WHAT IS NEEDED — Below is a listing. Quote from it, exactly, the lines from the one containing "七瀬京 (614, 1266)" down to the one containing "灰色の花嫁 (395, 1732)", both ends included, and nothing else.

INPUT DATA —
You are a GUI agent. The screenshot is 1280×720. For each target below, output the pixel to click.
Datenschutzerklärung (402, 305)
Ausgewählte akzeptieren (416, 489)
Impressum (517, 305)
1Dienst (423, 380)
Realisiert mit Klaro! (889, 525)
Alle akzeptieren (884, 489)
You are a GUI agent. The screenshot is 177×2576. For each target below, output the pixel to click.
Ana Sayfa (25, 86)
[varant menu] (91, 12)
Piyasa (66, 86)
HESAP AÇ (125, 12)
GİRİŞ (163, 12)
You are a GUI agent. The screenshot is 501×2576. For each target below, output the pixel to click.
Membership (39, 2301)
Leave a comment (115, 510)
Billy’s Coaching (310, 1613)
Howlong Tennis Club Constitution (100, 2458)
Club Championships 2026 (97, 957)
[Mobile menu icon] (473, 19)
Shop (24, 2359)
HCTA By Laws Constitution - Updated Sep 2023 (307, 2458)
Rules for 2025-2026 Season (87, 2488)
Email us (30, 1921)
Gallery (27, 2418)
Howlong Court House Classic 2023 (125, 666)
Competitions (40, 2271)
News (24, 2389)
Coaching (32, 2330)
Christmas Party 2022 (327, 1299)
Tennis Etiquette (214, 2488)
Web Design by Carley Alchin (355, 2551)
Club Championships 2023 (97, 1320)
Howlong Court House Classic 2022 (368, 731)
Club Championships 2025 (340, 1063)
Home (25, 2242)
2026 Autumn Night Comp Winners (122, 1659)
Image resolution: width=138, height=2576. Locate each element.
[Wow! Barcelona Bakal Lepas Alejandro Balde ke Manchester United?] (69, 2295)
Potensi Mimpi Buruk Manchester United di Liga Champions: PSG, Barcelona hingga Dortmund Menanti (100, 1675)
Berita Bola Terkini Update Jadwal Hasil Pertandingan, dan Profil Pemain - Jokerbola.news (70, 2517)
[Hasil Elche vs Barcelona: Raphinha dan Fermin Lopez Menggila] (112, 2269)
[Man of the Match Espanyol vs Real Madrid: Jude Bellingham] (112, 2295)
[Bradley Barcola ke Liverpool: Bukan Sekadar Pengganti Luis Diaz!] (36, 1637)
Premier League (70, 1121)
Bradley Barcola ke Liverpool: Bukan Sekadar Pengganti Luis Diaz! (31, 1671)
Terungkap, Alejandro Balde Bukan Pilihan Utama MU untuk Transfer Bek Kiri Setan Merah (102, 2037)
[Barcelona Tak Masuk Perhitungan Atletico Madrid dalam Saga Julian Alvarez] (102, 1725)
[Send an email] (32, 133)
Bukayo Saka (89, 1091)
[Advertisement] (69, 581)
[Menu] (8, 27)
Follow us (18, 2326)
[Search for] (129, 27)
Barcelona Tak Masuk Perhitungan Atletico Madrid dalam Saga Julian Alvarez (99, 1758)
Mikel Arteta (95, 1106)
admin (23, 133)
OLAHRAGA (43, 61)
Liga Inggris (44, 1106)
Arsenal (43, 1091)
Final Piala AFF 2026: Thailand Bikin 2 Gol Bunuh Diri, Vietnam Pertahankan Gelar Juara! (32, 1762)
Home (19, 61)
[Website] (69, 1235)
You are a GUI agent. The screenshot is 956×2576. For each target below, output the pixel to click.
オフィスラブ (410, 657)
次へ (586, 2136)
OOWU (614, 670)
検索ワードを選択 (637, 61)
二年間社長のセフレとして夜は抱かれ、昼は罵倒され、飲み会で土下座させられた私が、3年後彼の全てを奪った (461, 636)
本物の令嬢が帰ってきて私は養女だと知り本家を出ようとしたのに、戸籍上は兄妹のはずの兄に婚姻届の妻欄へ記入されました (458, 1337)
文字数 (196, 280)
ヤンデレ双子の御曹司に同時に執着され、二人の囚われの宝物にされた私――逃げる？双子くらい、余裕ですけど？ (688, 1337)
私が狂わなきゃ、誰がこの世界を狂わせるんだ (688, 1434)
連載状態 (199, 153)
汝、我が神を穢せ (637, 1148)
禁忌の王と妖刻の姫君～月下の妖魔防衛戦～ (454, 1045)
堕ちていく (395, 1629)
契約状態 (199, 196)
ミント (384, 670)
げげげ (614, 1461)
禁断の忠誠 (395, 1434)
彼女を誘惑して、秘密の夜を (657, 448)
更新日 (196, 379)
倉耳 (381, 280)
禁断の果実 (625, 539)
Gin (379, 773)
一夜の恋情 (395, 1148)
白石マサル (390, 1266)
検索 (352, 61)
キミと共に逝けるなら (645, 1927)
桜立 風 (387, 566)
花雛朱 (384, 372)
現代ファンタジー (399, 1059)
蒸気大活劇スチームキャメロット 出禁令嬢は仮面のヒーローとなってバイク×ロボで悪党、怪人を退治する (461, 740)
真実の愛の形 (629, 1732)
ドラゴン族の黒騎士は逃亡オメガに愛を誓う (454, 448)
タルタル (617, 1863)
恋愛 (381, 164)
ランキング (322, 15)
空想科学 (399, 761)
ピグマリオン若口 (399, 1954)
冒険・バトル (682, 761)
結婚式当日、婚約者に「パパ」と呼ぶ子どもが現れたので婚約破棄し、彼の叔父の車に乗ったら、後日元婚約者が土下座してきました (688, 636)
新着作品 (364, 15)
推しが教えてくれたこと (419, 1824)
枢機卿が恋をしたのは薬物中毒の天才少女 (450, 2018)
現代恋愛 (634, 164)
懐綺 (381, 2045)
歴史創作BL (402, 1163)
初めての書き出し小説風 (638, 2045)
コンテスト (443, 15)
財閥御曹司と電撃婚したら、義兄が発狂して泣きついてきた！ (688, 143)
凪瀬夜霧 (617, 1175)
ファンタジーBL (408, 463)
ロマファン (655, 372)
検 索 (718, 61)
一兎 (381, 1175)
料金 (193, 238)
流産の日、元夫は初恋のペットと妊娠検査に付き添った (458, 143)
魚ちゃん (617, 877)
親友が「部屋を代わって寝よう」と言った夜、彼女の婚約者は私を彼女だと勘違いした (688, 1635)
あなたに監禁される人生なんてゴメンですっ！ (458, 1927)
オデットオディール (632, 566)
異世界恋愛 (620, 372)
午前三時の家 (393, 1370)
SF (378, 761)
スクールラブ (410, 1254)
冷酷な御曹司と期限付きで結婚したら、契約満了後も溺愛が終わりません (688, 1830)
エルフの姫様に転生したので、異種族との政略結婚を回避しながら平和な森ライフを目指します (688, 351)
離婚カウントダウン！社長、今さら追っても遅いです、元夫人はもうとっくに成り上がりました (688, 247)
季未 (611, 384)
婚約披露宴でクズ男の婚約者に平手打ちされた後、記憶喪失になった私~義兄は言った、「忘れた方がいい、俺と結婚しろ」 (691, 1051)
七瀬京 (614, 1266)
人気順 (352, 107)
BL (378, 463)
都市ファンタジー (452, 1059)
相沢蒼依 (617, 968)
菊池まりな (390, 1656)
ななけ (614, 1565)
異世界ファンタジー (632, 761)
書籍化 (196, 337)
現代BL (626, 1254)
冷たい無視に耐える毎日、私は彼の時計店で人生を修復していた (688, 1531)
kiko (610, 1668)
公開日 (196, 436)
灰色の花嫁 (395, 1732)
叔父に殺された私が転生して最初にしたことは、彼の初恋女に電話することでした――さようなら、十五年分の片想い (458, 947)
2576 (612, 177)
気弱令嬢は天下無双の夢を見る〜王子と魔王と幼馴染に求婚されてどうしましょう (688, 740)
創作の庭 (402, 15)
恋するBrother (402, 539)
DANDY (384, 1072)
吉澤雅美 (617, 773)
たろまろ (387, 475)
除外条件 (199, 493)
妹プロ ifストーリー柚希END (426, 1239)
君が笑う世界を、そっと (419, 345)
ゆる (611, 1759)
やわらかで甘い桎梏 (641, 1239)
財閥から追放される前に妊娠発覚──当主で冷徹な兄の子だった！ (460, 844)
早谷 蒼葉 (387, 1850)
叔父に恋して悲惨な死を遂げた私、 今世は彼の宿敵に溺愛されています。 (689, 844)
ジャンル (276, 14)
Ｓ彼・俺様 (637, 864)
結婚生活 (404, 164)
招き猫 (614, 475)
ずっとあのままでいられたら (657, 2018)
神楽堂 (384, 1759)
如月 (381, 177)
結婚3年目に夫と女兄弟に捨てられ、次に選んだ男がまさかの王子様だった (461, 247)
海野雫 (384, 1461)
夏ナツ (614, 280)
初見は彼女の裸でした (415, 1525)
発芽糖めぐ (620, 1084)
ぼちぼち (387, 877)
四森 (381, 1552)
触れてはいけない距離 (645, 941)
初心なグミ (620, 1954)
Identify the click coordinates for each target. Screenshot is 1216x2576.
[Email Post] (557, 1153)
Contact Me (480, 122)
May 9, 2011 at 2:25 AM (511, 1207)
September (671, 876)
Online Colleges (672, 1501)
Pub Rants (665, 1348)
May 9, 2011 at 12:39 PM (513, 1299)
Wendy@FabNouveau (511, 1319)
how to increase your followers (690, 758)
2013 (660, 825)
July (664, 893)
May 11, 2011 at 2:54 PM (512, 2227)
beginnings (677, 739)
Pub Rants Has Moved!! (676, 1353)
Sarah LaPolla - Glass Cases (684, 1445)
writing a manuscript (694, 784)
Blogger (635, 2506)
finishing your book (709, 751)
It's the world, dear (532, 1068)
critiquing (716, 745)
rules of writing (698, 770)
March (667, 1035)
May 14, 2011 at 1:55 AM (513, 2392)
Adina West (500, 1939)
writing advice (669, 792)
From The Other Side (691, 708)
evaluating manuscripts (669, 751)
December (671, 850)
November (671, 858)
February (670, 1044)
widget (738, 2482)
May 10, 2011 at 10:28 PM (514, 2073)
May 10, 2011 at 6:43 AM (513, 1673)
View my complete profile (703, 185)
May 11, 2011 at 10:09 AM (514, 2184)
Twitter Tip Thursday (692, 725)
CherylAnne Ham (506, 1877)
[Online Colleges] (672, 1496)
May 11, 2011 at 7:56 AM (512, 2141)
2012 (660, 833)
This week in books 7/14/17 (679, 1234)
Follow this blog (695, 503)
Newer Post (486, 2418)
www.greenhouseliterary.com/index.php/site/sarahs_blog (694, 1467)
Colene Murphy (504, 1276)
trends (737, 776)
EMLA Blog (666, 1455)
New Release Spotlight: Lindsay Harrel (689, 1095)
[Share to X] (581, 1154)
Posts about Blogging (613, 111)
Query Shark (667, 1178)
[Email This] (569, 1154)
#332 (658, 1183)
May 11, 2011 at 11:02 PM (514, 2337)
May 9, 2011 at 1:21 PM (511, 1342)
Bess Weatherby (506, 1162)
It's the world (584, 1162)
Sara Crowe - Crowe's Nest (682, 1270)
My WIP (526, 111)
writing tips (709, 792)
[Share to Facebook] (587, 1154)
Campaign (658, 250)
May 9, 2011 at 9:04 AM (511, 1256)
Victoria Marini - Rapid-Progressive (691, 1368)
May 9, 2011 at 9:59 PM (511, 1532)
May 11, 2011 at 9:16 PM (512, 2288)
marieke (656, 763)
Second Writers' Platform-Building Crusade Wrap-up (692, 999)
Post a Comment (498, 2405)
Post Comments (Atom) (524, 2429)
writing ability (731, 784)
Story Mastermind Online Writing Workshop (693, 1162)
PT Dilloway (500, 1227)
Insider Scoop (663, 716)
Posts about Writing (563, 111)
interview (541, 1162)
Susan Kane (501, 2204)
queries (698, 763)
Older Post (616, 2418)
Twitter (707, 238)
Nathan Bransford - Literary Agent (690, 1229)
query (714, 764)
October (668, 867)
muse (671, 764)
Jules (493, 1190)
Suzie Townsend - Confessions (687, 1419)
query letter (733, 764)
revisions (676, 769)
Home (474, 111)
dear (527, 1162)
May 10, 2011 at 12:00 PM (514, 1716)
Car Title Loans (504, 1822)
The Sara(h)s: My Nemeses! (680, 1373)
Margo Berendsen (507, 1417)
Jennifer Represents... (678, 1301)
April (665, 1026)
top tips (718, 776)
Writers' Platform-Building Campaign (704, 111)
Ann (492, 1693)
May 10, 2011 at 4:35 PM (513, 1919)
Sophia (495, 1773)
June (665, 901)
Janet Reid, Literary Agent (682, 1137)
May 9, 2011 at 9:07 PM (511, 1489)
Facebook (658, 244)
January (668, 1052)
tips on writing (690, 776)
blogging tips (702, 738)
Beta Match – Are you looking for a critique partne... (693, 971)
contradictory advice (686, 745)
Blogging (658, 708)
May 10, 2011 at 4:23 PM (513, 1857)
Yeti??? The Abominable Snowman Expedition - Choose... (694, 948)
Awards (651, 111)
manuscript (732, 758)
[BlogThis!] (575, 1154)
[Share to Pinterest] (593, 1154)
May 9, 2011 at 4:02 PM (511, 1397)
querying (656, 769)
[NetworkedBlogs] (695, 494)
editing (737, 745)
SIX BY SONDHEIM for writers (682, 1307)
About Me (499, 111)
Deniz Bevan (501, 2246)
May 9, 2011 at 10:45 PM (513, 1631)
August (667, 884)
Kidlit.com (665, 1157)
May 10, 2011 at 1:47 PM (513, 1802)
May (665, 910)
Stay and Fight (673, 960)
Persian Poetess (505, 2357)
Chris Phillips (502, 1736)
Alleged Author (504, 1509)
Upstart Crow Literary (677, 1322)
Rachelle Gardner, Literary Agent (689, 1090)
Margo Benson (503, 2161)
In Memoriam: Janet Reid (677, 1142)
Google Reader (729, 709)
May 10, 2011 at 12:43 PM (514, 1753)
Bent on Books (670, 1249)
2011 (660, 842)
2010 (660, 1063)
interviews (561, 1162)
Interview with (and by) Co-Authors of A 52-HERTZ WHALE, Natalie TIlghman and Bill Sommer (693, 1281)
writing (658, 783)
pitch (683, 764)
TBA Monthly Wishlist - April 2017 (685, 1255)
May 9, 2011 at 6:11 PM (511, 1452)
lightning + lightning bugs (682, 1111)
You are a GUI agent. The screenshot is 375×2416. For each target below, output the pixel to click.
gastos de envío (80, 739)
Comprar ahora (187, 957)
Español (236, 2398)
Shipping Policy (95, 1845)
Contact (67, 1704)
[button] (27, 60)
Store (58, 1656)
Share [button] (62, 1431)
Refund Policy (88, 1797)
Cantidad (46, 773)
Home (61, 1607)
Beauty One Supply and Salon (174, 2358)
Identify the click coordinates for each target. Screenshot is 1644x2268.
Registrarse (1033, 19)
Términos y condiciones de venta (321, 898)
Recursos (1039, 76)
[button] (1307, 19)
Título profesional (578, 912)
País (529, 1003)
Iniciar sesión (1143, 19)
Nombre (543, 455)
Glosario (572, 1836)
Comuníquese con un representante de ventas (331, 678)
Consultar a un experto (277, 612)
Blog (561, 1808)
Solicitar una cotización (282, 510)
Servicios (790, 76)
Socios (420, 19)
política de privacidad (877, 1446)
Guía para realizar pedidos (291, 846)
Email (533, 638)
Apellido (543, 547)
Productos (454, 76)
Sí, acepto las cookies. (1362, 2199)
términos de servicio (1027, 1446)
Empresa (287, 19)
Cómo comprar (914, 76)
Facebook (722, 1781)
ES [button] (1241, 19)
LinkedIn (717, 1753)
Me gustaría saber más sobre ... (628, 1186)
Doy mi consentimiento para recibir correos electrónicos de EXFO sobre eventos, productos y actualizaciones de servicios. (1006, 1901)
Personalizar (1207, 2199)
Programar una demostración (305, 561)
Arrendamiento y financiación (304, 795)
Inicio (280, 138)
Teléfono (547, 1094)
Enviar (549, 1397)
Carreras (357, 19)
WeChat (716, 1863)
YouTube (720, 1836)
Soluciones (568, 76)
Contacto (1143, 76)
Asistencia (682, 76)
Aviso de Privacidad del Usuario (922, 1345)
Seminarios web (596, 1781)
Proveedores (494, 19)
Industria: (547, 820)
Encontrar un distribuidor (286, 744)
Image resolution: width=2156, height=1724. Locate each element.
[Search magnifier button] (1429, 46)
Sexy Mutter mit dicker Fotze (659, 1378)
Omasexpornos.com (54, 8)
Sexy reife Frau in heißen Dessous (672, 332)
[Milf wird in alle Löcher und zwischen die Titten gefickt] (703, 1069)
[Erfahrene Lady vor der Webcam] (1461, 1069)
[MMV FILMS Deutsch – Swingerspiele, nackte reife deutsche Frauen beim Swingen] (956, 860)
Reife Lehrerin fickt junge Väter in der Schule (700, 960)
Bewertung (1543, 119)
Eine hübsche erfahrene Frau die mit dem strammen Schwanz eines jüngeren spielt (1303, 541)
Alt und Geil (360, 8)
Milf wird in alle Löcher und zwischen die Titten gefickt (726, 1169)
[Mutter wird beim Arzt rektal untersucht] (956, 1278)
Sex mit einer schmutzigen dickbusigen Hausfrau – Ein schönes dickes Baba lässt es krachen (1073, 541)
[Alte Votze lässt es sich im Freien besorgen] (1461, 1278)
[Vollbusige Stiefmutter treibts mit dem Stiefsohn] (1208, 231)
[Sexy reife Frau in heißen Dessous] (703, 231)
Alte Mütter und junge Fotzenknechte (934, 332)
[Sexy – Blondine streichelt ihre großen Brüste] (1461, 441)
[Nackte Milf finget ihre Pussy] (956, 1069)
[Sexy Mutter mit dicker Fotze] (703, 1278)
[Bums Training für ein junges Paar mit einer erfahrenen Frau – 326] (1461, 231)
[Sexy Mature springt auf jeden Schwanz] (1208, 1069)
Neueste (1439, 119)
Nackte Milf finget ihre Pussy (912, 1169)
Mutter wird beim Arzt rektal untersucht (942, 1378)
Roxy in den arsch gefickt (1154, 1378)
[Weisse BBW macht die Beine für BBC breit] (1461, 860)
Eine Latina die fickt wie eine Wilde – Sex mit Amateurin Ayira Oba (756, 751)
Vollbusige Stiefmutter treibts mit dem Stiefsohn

ANSWER SPACE —
七瀬京 (614, 1266)
人気順 (352, 107)
BL (378, 463)
都市ファンタジー (452, 1059)
相沢蒼依 (617, 968)
菊池まりな (390, 1656)
ななけ (614, 1565)
異世界ファンタジー (632, 761)
書籍化 (196, 337)
現代BL (626, 1254)
冷たい無視に耐える毎日、私は彼の時計店で人生を修復していた (688, 1531)
kiko (610, 1668)
公開日 (196, 436)
灰色の花嫁 (395, 1732)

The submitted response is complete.